Each state will be immutable.

Each state shall inherit from a common base class.

New Class(es)

This feature may require implementing a new class or classes to interface with scikit-learn tooling:

  1. Metric function or class to pass to scikit-learn (see the make_scorer interface)

  2. Dataset class. Most scikit-learn tooling deals in vectors and that may not be fully suitable for sensor data

Experiments

Feature Tests

Compare a correct model with a dataset with arbitrary, incorrect +- 5 std dev noise inserted around other noise that is normally distributed. Selecting parameter should be less than 5. This can be repeated for multiple correct values of innovation filtering, say in the range 4-10.
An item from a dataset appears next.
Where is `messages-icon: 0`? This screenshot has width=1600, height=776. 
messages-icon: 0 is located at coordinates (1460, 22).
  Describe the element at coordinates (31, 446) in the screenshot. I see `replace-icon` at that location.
By using synthetic data, a known correct answer can be used and the complexity of the feature test can be focused on demonstrating the interface (instead of say demonstrating the construction of a complex model to deal with complex real-world phenomena).

Roadmap and Process

  1. Write a design

  2. Write a feature test(s) 3A. Experiments 3B. Build a simple prototype

  3. Pass feature tests

  4. Refactor/cleanup

  5. Build an instructive prototype (e.g. something that looks like the project vision but doesn’t need to be the full thing)

  6. Add unit testing, etc

  7. Refactor/cleanup

  8. Write up successes, retro of what changed (so I can check for this in future designs)

Post Review

2023-11-09

Pipelines

The organization of the fititng structure via state machine could be thought of like a Scikit-Learn Pipeline; however, I’m hoping that the interface will be more of a guided tutorial for self-assembly, so a fixed pipeline isn’t the answer. Under the hood, a pipeline may ultimately become the answer.

The two seem similar, but they are orthogonal axis. The state machine is an organizational tool for creating the estimator, the pipeline is for fitting.

2023-11-12

formak.python UI change

Previously, the scikit-learn interface was mixed with the Kalman Filter interface. To better support the contract that scikit-learn expects for its estimators, the two are now split. There’s an EKF and then a SklearnEKFAdapter that inherits from scikit-learn’s BaseEstimator.

2023-11-16

Python Typing

Under the hood, this design marks the integration of the library with material use of Python typing.

2024-01-29

Defining Parameters to Select

The parameter space used in the DesignManager class is designed to be a look-alike substitution for the param_grid used in scikit-learn. In practice it behaves differently, but the hope is that these differences can be minimized over time and FormaK can benefit from the usability and predictability of sharing an interface with a popular Python library.

Data Format

The DesignManager currently uses numpy arrays as the data type expected; however, it may be a better fit in the future to move to conventions followed in scikit-learn’s general dataset API.